Helen Radkey has been instrumental in uncovering posthumous baptisms of Jews in the LDS church records.
Two stories on Friday in the Salt Lake Tribune focused on her work and the new FamilySearch system that may not stop inappropriate names slipping through. Both quoted well-known Jewish genealogist Gary Mokotoff who signed the 1995 agreement between the LDS church and Jewish Holocaust groups.
"I call her the Erin Brockovich of the Mormon/Jewish controversy," says New Jersey resident Gary Mokotoff, past president of the International Association of Jewish Genealogical Societies who signed the  agreement and feels indebted to Radkey for what he considers impeccable research. "You can defame her any way you want personality-wise, but she's still a whistle-blower."
The first article on Helen is here; it called her a genealogical pit bull who has both defenders and critics in the quest to eliminate what are - to Jews - distasteful Mormon proxy baptisms performed on Jewish Holocaust victims and others.
Helen has uncovered thousands of "inappropriately entered" Holocaust victims, who are then removed and re-entered again as fast as they are removed. She discovered famed Nazi hunter Simon Wiesenthal in the International Genealogical Index (IGI); his name was quickly removed after a major media storm.
The first article provides a glimpse of Helen's work:
Both bedrooms are piled high with box after box of file folders, evidence of her decades long drive to undermine the LDS Church's temple ritual in which living Mormons are baptized for a person who has died.

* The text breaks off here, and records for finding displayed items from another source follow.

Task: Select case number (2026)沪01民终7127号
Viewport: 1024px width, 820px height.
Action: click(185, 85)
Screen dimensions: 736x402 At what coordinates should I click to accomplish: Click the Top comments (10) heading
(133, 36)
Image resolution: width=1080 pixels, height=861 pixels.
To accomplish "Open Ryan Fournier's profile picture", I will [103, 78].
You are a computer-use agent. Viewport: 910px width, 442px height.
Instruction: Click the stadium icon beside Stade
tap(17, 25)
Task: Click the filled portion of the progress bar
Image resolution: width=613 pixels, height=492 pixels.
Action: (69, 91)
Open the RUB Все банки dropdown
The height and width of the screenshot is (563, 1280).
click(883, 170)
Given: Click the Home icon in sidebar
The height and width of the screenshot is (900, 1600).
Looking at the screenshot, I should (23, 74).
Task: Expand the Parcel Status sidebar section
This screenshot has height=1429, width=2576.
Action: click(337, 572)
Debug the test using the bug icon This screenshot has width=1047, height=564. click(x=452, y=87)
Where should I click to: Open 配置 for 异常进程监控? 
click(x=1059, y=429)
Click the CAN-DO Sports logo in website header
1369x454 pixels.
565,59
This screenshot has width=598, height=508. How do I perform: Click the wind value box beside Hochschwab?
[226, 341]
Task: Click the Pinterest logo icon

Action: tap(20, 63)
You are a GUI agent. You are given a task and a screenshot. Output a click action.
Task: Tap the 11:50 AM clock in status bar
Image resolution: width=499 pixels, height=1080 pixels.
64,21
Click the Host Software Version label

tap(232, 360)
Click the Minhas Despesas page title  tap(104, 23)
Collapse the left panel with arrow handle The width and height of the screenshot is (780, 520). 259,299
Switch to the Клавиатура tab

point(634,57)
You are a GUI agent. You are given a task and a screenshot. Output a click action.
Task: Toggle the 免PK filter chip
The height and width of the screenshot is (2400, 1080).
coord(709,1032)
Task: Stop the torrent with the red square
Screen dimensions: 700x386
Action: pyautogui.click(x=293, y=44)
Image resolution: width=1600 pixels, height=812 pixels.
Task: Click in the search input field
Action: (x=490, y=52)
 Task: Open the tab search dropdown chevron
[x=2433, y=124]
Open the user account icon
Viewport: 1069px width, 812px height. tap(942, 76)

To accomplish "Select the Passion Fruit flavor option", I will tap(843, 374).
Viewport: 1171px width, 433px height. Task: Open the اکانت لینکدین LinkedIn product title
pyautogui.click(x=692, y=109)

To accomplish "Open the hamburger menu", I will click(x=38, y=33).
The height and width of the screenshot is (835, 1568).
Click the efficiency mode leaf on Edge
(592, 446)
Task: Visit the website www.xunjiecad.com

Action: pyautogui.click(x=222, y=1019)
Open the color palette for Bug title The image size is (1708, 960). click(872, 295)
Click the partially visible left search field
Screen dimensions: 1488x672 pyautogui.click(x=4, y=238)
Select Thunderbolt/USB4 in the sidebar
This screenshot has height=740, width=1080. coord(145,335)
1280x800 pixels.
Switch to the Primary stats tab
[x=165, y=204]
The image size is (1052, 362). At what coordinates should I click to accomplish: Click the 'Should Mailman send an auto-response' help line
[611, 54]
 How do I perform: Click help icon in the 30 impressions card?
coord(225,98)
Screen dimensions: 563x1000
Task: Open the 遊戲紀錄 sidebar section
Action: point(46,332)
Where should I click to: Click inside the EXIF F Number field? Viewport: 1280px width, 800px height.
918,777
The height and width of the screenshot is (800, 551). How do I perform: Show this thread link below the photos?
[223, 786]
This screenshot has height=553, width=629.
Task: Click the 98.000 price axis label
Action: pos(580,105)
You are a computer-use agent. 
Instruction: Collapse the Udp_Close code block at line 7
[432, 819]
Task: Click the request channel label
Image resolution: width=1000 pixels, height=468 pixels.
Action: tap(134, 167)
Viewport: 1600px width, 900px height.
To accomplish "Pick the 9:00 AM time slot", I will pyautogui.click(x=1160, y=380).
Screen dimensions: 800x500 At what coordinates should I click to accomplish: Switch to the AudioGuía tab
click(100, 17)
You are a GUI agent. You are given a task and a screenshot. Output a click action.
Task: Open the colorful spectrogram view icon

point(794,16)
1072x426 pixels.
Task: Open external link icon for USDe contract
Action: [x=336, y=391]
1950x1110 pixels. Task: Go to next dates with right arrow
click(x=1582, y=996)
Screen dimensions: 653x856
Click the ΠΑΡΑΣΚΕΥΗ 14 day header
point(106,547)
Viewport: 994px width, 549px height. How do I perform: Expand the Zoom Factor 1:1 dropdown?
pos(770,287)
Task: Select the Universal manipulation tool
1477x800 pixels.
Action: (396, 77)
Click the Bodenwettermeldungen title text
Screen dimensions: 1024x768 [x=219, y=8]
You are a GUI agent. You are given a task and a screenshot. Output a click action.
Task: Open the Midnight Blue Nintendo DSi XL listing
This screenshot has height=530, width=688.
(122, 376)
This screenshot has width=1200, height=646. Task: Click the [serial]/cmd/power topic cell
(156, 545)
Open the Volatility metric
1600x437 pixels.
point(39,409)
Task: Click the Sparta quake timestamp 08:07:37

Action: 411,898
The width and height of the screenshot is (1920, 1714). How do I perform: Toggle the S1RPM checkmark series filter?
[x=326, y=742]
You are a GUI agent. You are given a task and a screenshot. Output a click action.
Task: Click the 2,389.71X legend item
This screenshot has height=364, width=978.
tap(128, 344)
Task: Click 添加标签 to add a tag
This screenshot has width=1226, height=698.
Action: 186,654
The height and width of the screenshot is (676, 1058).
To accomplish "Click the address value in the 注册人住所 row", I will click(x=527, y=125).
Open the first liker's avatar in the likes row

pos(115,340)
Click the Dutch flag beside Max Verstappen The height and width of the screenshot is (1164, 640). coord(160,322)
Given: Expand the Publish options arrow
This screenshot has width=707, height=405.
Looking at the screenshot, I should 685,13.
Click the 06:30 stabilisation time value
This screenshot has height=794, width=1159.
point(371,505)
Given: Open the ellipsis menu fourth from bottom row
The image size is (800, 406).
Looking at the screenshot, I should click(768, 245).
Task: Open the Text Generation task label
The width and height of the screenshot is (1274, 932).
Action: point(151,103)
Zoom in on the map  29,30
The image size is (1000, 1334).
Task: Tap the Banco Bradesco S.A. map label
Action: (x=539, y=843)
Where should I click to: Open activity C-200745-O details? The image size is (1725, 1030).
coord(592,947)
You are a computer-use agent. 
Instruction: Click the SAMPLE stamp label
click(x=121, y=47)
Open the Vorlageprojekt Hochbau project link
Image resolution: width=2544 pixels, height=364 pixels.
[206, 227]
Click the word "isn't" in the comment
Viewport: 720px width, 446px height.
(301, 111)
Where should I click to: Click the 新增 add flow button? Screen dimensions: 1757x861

Each folder contains the name and personal information of an individual who has been posthumously baptized. She found the data through the church's Family History Library, poring over its genealogical records and looking for those people she believes ought not be there -- from Catholic saints to offshoot polygamists to infamous scoundrels such as Adolf Hitler and famous people such as President Barack Obama's mother.
Since 1993, she has garnered widespread media attention with every new find. She traveled to Rome several times to "warn" Vatican officials of the growing warmth between Utah's Mormon and Catholic leaders, reporting proxy baptisms of dead Catholics, including martyrs and saints. She alerted Jewish genealogists that Mormons were not keeping their 1995 agreement to stop baptizing Holocaust victims.
The second story by the same reporter is here, and focuses on the new system that the church hopes will thwart mischief makers, although it may not stop inappropriate names from slipping through. And the new system also hides the names of people who inappropriately submit Jewish and other names for temple rites.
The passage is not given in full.